• **Problem details**
Start at the line that contains "Task: Click the first パスワード row label" in the listing below and extract every line through the last, exactly; leave pictures out.

• **Given records**
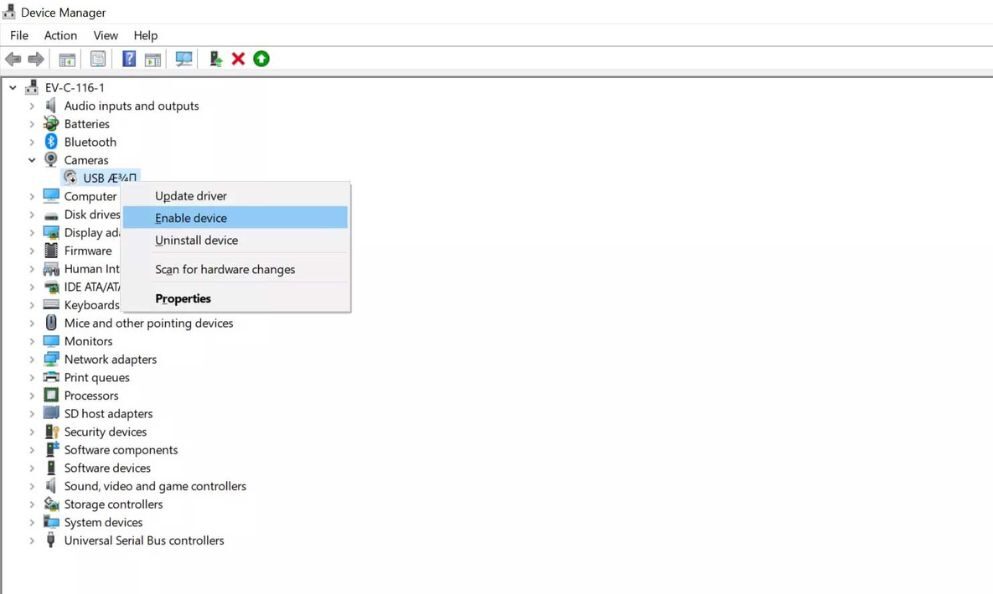The width and height of the screenshot is (993, 594).
Task: Expand the Bluetooth category
Action: 32,142
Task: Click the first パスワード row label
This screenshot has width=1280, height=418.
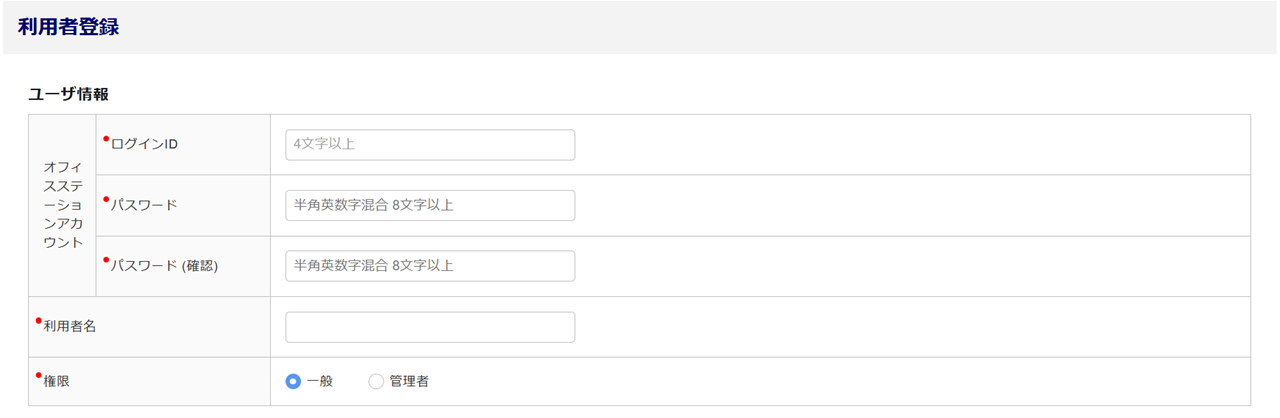Action: 144,206
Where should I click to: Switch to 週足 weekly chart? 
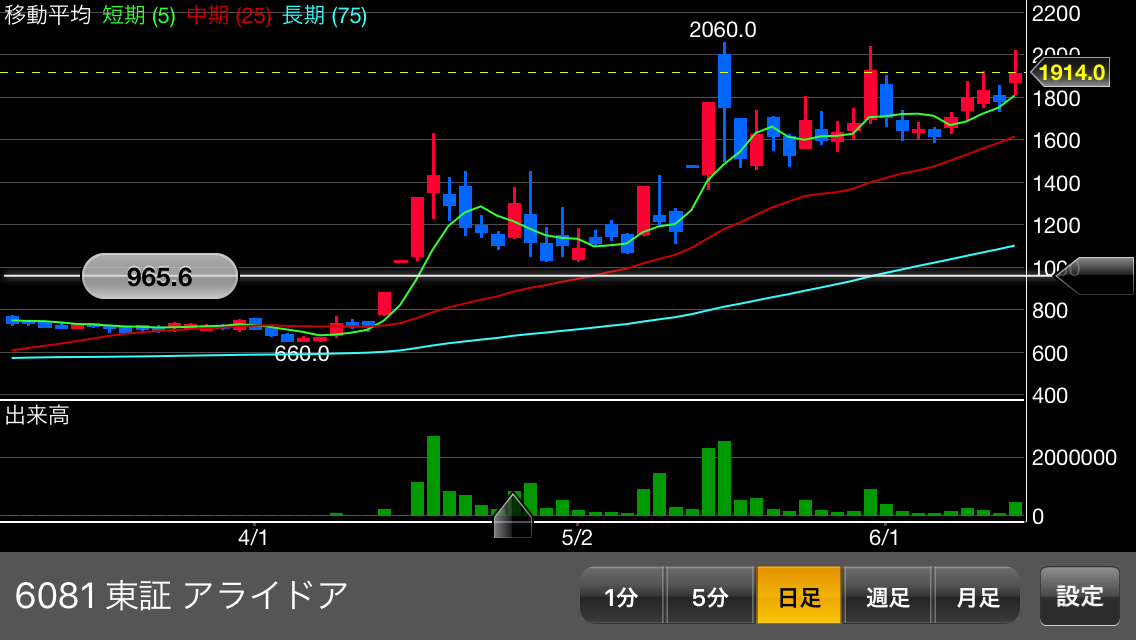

• **Output of the exercise**
Task: Click the first パスワード row label
This screenshot has width=1280, height=418.
Action: 144,206
Where should I click to: Switch to 週足 weekly chart? 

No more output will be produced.